评分: 3置信度: 52024-11-04

This paper propose a parametric class of environments for testing LLM abilities to formulate hypotheses and interactively gather information. The environments vary in complexity, and come in a text-based and an embodied 3D implementation. The evaluation is focused on Gemini in several model variants and prompting strategies, which is shown to outperform random baselines under various conditions.

优点

This is a very well written paper with great figures (not a common occurrence in ICLR papers). Presentation is prefect. I enjoyed reading this paper.

Simple and well designed experimental task, which will be easy for a broad audience to understand.

缺点

Evaluation is focused on Gemini.

I feel like the paper is very well presented, but in terms of research questions illuminated by this paper it is going after a low-hanging fruit. It is super easy to implement a hypothesis testing task in a text prompt, and to compare to random/optimal information seeking baselines.

The main contribution of this paper seems to come from staging the contribution in a visual 3D task, however this staging does not tell us a lot about whether and how LLM explore.

问题

n/a

审稿意见

评分: 3置信度: 52024-11-04

This paper explores the capability of foundation models to actively gather information for hypothesis testing in interactive environments. The authors propose a framework to evaluate these abilities in both a text-based environment and a embodied simulation (video input). Key findings include that while foundation models like Gemini 1.5 show near-optimal information-gathering efficiency in simple tasks, their performance decreases with increased task complexity, especially when conjunctions of features determine rewards. The study highlights challenges such as policy translation and in-context memory use, noting that visual inaccuracies in embodied environments further impact outcomes. The work concludes by identifying areas for improvement in visual and reasoning capabilities to enhance real-world application robustness.

优点

The paper is well-motivated, with a clear goal of studying active information gathering in large language models.
The task is simple enough for addressing the scientific questions authors trying to ask, with a minimum amount of confounding factors.
The paper is well-written and easy to read.

缺点

Evaluations: the evaluations are not sufficient enough in many ways. First, while the paper is studying a human-like learning problem, but there is no human baseline presented. For example, would humans reach a near-optimal policy? Or they are more like the Gemini tested? Second, the title says foundations model"s". However, only the Gemini 1.5 model was tested. How do other models (Claude and GPTs) perform?
Relations to prior works: the setting authors introduced is not new. I think several previous works have proposed similar environments: from simpler ones (simple object attributes corresponding to rewards [A, B, C] to complex causal rules [D]). None of these works are properly discussed in this paper.
I'm suspecting on what broader implications the experiment results and discussions this paper can provide. So the answer the scientific question stated in the paper title is yes I guess?

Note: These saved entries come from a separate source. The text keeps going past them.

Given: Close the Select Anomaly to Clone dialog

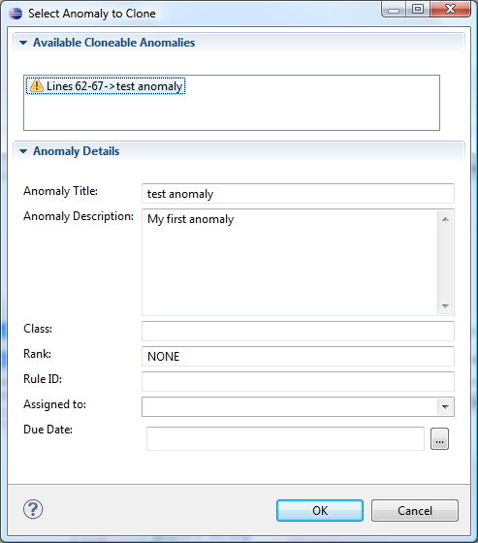Looking at the screenshot, I should click(450, 9).
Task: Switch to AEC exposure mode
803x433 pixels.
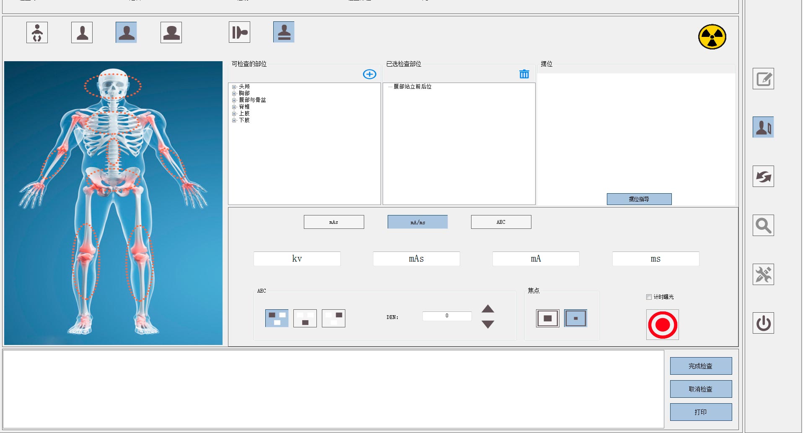Action: (x=501, y=222)
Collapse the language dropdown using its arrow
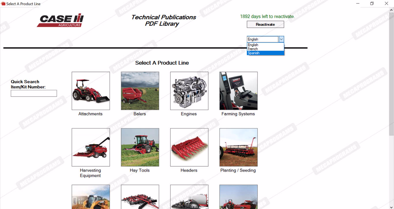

[A]. Fränken, J. P., Theodoropoulos, N. C., & Bramley, N. R. (2022). Algorithms of adaptation in inductive inference. Cognitive Psychology, 137, 101506.

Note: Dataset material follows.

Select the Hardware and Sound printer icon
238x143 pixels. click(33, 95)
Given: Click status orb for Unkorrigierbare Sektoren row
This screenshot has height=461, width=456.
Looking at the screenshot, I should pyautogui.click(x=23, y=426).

[B]. Xu, M., Jiang, G., Liang, W., Zhang, C., & Zhu, Y. (2024). Interactive visual reasoning under uncertainty. Advances in Neural Information Processing Systems, 36.

[C]. Kosoy, E., Chan, D. M., Liu, A., Collins, J., Kaufmann, B., Huang, S. H., ... & Gopnik, A. (2022). Towards understanding how machines can learn causal overhypotheses. arXiv preprint arXiv:2206.08353.

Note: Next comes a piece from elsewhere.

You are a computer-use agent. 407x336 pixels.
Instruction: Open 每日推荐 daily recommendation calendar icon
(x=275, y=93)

[D]. Wang, J. X., King, M., Porcel, N. P. M., Kurth-Nelson, Z., Zhu, T., Deck, C., ... & Botvinick, M. Alchemy: A benchmark and analysis toolkit for meta-reinforcement learning agents. In Thirty-fifth Conference on Neural Information Processing Systems Datasets and Benchmarks Track (Round 2).

问题

What's the role of the 3D version here? And meanwhile, I am curious about how curiosity-driven exploration agents perform here.

撤稿通知

2024-11-28

I have read and agree with the venue's withdrawal policy on behalf of myself and my co-authors.